[Start of DATASET RECORDS]
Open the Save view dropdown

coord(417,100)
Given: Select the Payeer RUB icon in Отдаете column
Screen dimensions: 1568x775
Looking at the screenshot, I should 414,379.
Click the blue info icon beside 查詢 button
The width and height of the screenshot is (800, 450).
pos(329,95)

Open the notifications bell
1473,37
[End of DATASET RECORDS]
[Start of DATASET RECORDS]
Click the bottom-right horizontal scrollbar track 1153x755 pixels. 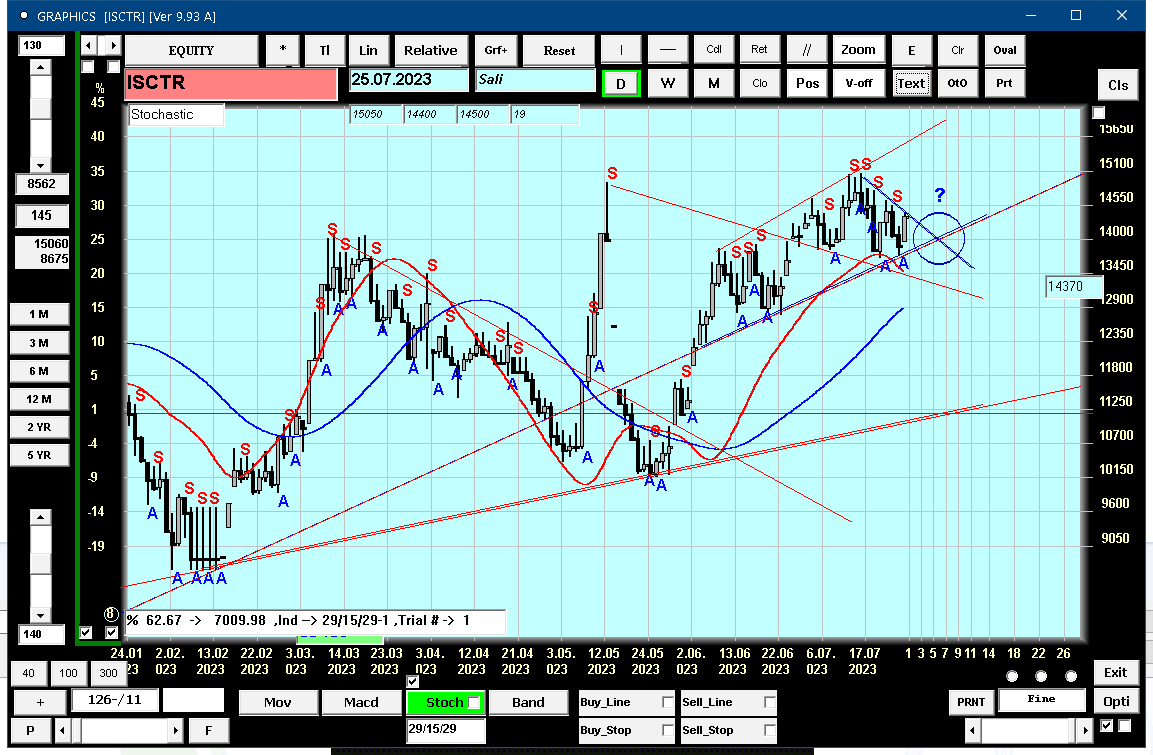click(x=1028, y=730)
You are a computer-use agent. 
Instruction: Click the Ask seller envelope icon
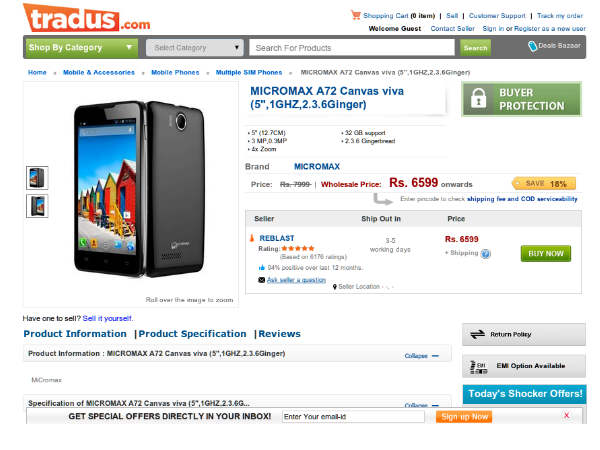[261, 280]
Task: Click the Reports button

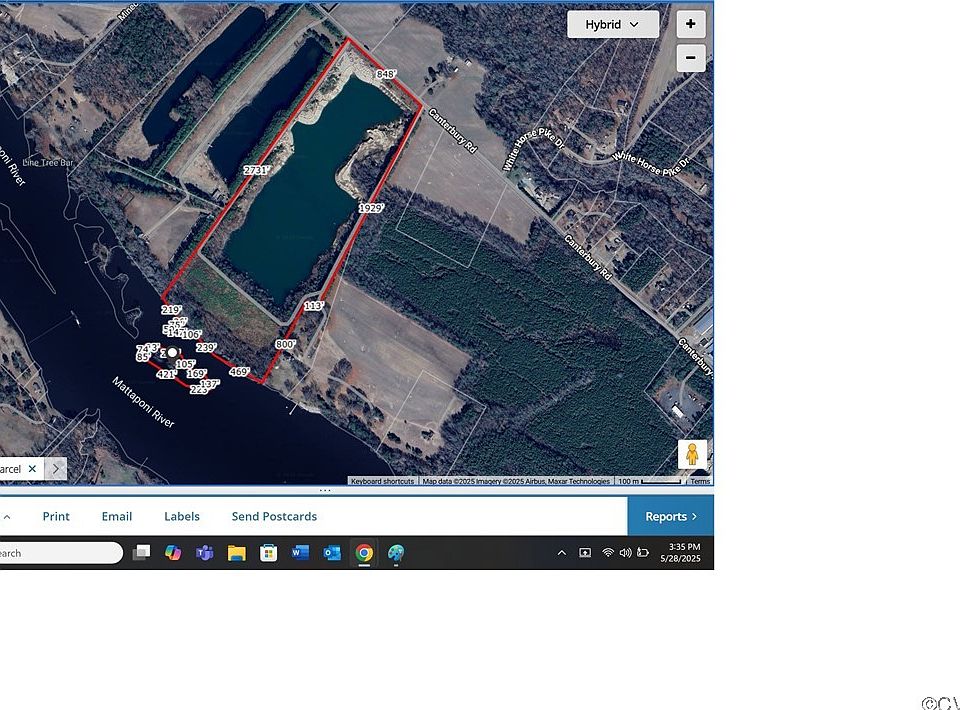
[End of DATASET RECORDS]
* _PROBLEM STATEMENT_
Reproduce verbatim the lines of the records from the one containing "You are a computer-use agent." through the one containing "Task: Click the Reports button", both included, omitting the pictures.

* _ANSWER TO THE TASK_
You are a computer-use agent. 
Instruction: Click the Ask seller envelope icon
[261, 280]
Task: Click the Reports button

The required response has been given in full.